Fallon’s team reported the shortest route for making bullvalene a few years ago (Angew. Chem. Int. Ed. 2018, DOI: 10.1002/anie.201712157), and they adapted this to make the boronate ester bullvalenes.

The method uses a cobalt-catalyzed reaction to combine cyclooctatetraene (C8H8) with an alkyne bearing one or two pinacol boronate esters (Bpin). A rearrangement driven by ultraviolet light then produced mono- or di-substituted bullvalenes. By starting with cyclooctatetraene that already carried a Bpin group, the team even created a tri-substituted bullvalene. Palladium-catalyzed cross-coupling reactions could then replace these boronate esters with a wide range of aryl groups.

Fallon’s team also created a bullvalene bearing two different boronate esters — Bpin and N-methyliminodiacetic acid boronate ester (BMIDA) — which could undergo two separate coupling reactions to add two different substituents.

“I think it’s fantastic,” says Jeffrey W. Bode at ETH Zurich. “These shapeshifting molecules are still underexploited, so having a much shorter route to these fascinating structures will be really great for the field.”

Each substituent always remains attached to the same carbon atom in the bullvalene skeleton. But the incessant game of musical chairs going on in the core means that the substituents spontaneously explore every single position in the structure. That means a single bullvalene derivative can act as a collection of dozens or hundreds of different, interconverting isomers.

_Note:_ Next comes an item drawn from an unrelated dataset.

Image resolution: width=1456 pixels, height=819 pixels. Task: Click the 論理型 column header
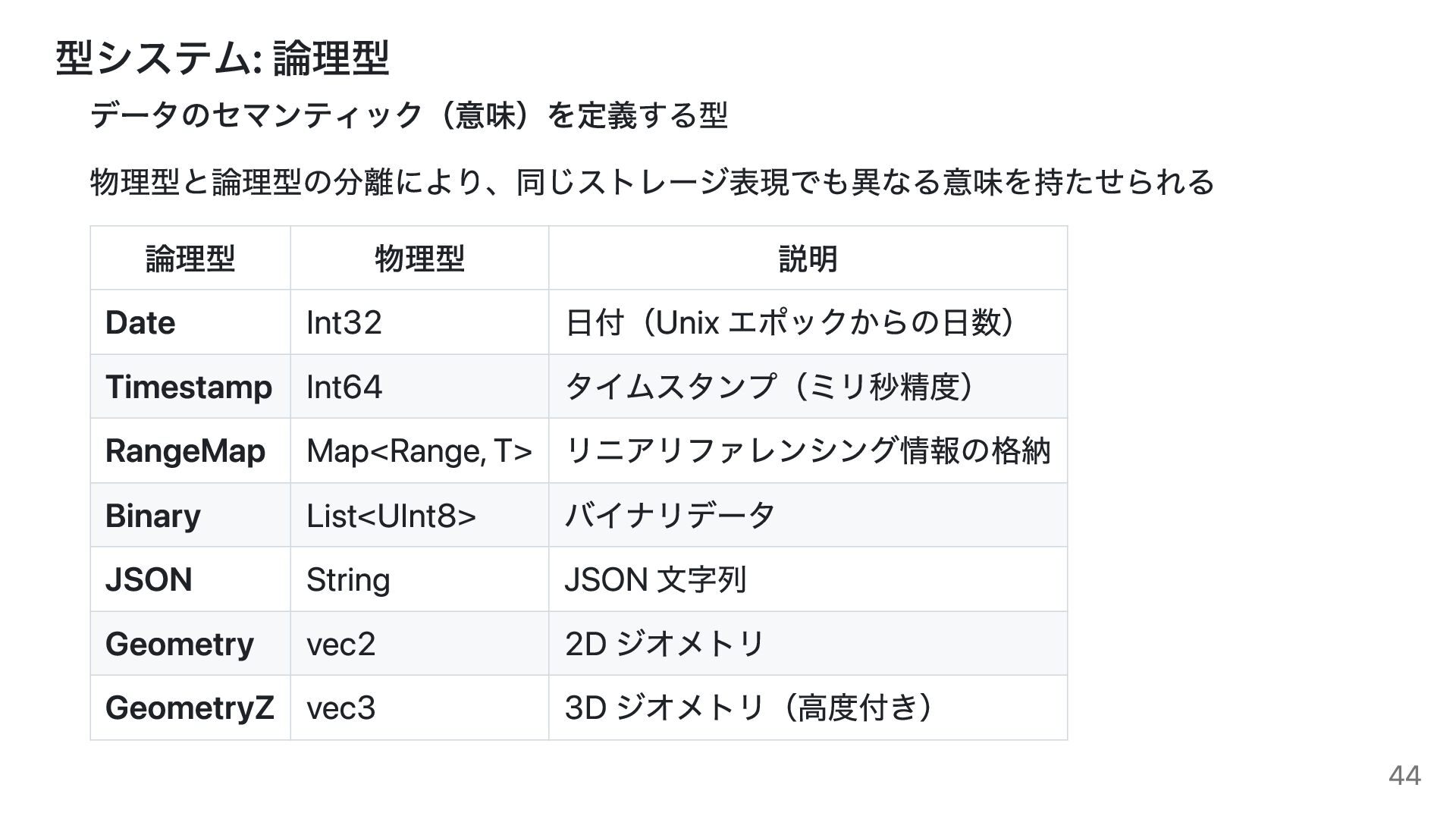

Bode had previously exploited this constant metamorphosis in a boronic acid-substituted bullvalene that acted as a sensor for polyols such as carbohydrates and flavanols (J. Am. Chem. Soc. 2013, DOI: 10.1021/ja404981q). He found that each polyol would selectively bind to a specific set of bullvalene structures, shifting the equilibrium of the population of isomers in a way that created a characteristic NMR pattern that identified the binding partner.

Fallon is keen to explore similar sensing applications with his boronate ester bullvalenes, and also wants to make druglike molecules that contain the shape-shifting structure. In principle, a drug target such as an enzyme would preferentially bind a subset of the possible bullvalene-based isomers, which may provide clues about the shape of the enzyme’s active site. “If you can analyze that, get a crystal structure, it might inspire the design of a static molecule that would be perfect for that target,” Fallon says.